When people ask me about some of my favorite artist inspirations, I always bring up MAX ERNST, and I'm often surprised how little is known of him compared to other painters of his caliber like Dali or Magritte, who actually took inspirations from Ernst's early work[1]. Aside from his work, which first drew me in with its dreamy, otherwordly quality, I always felt a deep affinity for Max Ernst the artist, who stood out for me with his contemplative, spiritual approach to doing art.

Max ERNST (b. 1891 in Bruehl, Germany) was one of the most important painters of the 20th century, a founding figure of Dada and Surrealism- two of the most outspokenly anti-war art movements born and evolved as a reaction to the horrors of WWI and WWII. "As a child Max was strange and suffered many emotional crises and a few mental collapses. During the First World War, Max Ernst was conscripted into the Germany army to serve as an artillery engineer. The traumatic experience prompted Ernst to write in his autobiography, “Max Ernst died the 1st of August, 1914.” Ernst further emphasized his point by writing, “You cannot save a man who has already been dead. And I had been dead since the first ‘World War."[2] In 1937 Nazi officials purged German museums of art works the Party considered to be degenerate. From the thousands of works removed, 650 were for a special exhibit of Entartete Kunst-among them Max's works. In each installation, the works were poorly hung and surrounded by graffiti and hand written labels mocking the artists and their creations. Over three million visitors attended making it the first "blockbuster" exhibition."[3] Max fled from Nazi Germany to France, but with the outbreak of the Second World War Max Ernst was arrested by French authorities for being a "hostile alien". Thanks to the intercession of fellow artist, Eluard, he was discharged a few weeks later. Soon after the French occupation by the Nazis, he was arrested again, this time by the Gestapo, but he managed to escape and flee to the US in 1941.
"Max developed a fascination with birds that was prevalent in his work. His alter ego in paintings, which he called Loplop, was a bird. He suggested this alter-ego was an extension of himself stemming from an early confusion of birds and humans. He said that one night when he was young he woke up and found that his beloved bird had died, and a few minutes later his father announced that his sister was born."[source WP]

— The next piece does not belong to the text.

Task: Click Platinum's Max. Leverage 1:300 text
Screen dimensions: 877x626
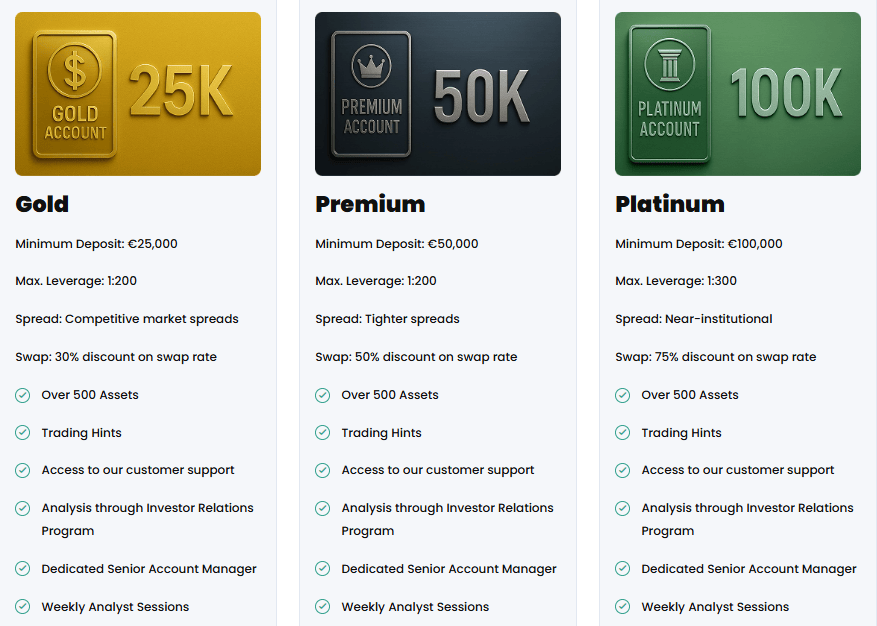Action: click(x=676, y=281)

"When strolling through the forest, fixing the eyes obstinately on the ground, you certainly discover many wonderful, splendid things. If then, all of a sudden, you turn your eyes upwards, you are overwhelmed by the revelation of another equally wonderful world. The significance of suns, moons, constellations, nebulae, galaxies and space as a whole outside the earth zone have steadily taken root during the last century in human consciousness as well is in my work, and will most probably remain there." M. Ernst (Peter Shamoni, MAX ERNST Maximiliana, p. 5)
Of This Men Shall Know Nothing. Oil on canvas. 81 x 64 cm. 1923. Tate Gallery, London, UK.

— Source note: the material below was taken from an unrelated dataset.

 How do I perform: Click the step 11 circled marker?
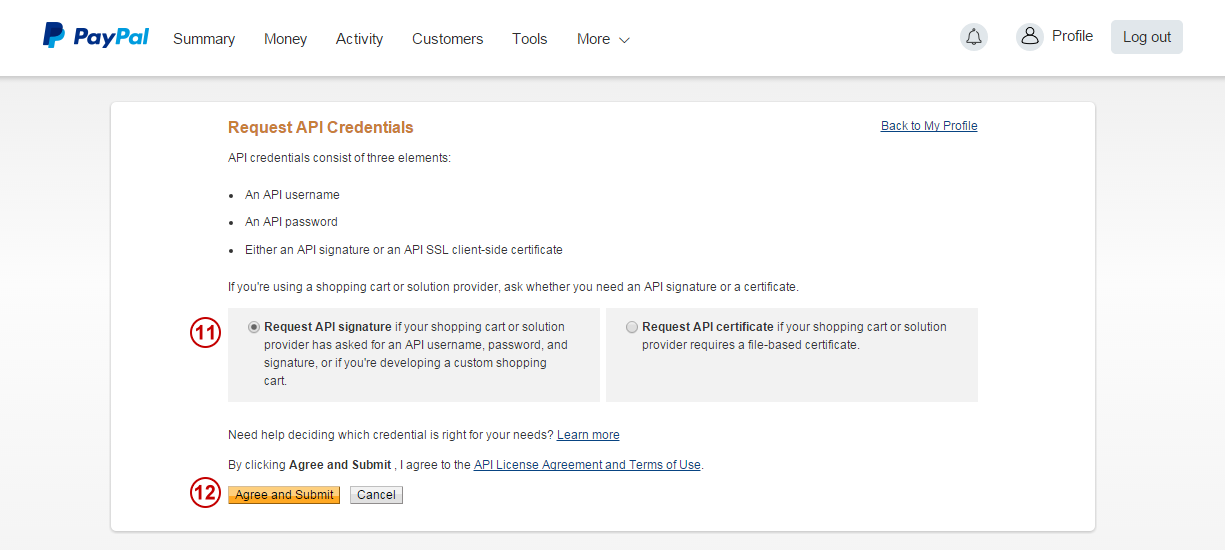(x=205, y=333)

The Equivocal Woman (also known as The Teetering Woman). 1923. Oil on canvas. 1923. 130.5 x 97. 5 cm. Kunstsammlung Nordrhein-Westfalen, Düsseldorf, Germany.

L'Ange du foyer ou Le Triomphe du surréalisme. 1937. Oil on canvas. 114 x 146 cm. painted in response to the defeat of the Republican Spain reflecting Max's feeling of helplessness in the face of the coming menace of fascism.

The Temptation of St. Anthony. 1945. Oil on canvas. 108 x 128 cm. Wilhelm-Lehmbruck-Museum, Duisburg, Germany.


"My wanderings, my anxieties, my impatience, doubts, beliefs,hallucinations; my loves, rages, revolts, contradictions; my refusals to submit to discipline, even my own; the sporadic visits of perturbation, my sister, the hundred headed woman - all this was not conducive to a favorable climate for quiet, serene work. Like my behavior my work is not classically harmonious, nor even classically revolutionary. Seditious, uneven, mcontradictiory, it isn't appreciated by the specialists of fine arts, culture, behavior, logic, morals. But it delights my accomplices: poets, pataphysicians, and some illiterates." M. Ernst (Peter Shamoni, MAX ERNST Maximiliana, p. 39)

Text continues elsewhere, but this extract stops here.